Have you attempted to do a real estate transaction since Covid? Specifically up to the point the fed starting jacking up rates?

I know countless people who in central and eastern VT have been outbid by cash offers at or over asking price by out of staters who have remote jobs, or have accepted a local job, and are fleeing stuff in other places.

Commodities are impacted by supply and demand plain and simple. If there is 100 gallons of gas available, and there is a demand for 101 gallons of gas ALL 100 gallons go up to the price of the highest offer. The same is true with housing. If you increase demand above supply the whole market rises. Investors are a problem in Burlington, Stowe, killington etc. they are not buying property in Hardwick, or Calais, or Orange, Morrisville, Barton, etc but prices in those places are rising as new people move in And new housing isn’t brought online to offset the demand inbalance.

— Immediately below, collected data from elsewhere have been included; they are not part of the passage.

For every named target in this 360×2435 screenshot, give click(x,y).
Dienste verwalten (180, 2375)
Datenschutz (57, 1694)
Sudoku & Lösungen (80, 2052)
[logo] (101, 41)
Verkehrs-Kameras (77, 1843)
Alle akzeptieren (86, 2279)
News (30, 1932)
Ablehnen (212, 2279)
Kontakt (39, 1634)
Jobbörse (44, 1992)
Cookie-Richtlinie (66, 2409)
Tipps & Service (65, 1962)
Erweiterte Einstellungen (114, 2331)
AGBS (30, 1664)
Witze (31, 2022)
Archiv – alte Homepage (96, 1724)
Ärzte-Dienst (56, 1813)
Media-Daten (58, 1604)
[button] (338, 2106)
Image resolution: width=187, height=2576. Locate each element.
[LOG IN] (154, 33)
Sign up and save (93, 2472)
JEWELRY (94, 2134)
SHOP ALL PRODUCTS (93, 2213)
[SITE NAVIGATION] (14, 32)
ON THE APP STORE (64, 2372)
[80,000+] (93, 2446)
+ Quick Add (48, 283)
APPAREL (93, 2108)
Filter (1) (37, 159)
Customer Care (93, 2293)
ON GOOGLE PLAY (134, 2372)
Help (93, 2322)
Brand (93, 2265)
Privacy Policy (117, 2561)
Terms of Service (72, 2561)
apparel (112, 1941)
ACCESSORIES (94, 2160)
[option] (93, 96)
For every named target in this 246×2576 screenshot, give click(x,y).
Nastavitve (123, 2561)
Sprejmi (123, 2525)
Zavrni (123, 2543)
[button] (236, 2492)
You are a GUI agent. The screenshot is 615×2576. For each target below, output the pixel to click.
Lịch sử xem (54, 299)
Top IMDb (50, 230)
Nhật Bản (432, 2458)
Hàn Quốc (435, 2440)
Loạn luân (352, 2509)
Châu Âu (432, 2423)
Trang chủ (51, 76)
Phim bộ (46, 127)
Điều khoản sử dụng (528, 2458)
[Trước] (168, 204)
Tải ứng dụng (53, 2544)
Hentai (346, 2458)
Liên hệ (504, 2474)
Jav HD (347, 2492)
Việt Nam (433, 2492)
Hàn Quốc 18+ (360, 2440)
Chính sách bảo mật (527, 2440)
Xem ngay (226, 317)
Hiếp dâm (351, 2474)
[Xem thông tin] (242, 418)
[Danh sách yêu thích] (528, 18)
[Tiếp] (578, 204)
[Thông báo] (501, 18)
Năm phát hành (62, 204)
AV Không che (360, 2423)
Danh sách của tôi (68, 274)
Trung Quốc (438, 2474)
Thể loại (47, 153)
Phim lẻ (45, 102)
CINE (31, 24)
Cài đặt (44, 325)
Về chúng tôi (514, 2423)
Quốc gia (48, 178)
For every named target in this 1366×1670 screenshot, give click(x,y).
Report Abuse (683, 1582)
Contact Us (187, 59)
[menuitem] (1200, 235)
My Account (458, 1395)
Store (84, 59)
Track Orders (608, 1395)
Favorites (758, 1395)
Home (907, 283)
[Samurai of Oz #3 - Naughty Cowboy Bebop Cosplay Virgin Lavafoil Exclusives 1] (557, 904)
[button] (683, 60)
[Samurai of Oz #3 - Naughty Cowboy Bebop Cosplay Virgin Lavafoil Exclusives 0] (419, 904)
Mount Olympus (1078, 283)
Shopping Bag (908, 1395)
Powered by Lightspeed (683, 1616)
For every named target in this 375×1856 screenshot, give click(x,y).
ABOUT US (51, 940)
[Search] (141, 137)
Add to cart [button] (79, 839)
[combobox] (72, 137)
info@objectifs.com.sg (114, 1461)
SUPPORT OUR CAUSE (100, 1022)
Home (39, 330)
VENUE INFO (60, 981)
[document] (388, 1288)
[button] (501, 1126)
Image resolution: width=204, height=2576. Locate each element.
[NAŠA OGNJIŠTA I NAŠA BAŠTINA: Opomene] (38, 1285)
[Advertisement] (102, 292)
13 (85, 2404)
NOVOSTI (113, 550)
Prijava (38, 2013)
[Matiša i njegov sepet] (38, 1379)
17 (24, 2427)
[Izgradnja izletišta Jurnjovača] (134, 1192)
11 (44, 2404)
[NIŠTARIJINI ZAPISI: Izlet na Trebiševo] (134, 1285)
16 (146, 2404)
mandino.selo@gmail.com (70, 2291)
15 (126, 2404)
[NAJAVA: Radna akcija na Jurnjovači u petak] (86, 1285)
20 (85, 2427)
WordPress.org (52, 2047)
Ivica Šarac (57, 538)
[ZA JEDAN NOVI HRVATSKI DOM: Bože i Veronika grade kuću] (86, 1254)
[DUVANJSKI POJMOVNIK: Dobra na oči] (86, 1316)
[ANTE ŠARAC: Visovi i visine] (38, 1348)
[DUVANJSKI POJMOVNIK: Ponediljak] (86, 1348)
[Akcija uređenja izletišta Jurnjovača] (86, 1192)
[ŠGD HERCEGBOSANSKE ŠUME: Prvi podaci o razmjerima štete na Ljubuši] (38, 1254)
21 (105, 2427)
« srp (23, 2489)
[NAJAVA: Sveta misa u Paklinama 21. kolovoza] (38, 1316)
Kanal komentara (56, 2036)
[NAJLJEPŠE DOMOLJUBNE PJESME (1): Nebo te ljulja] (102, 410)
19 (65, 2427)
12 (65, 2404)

As for home sales, yes houses trade hands regularly, 1000 houses can be sold, and if 1000 people leave and 1000 people arrive we are ok.. if the net is 0 new residents a system is stable with the same stock being traded among new residents by those leaving. But people are not leaving. So we have 1000 people leaving and 1100 coming in. There is more demand for housing than there is supply. So every house that is a net new resident is a house off the market out of circulation. This is fairly simple stuff.

And I’m not saying the investment shit isn’t the main source of the issue, I’m saying that any pressure on top of that does have a negative impact that people should be aware of. If we solve the investment/2nd home thing then we have capacity, but with that not solved we don’t need new residents and they do make the issue worse, and anyone denying that is just plain not paying attention.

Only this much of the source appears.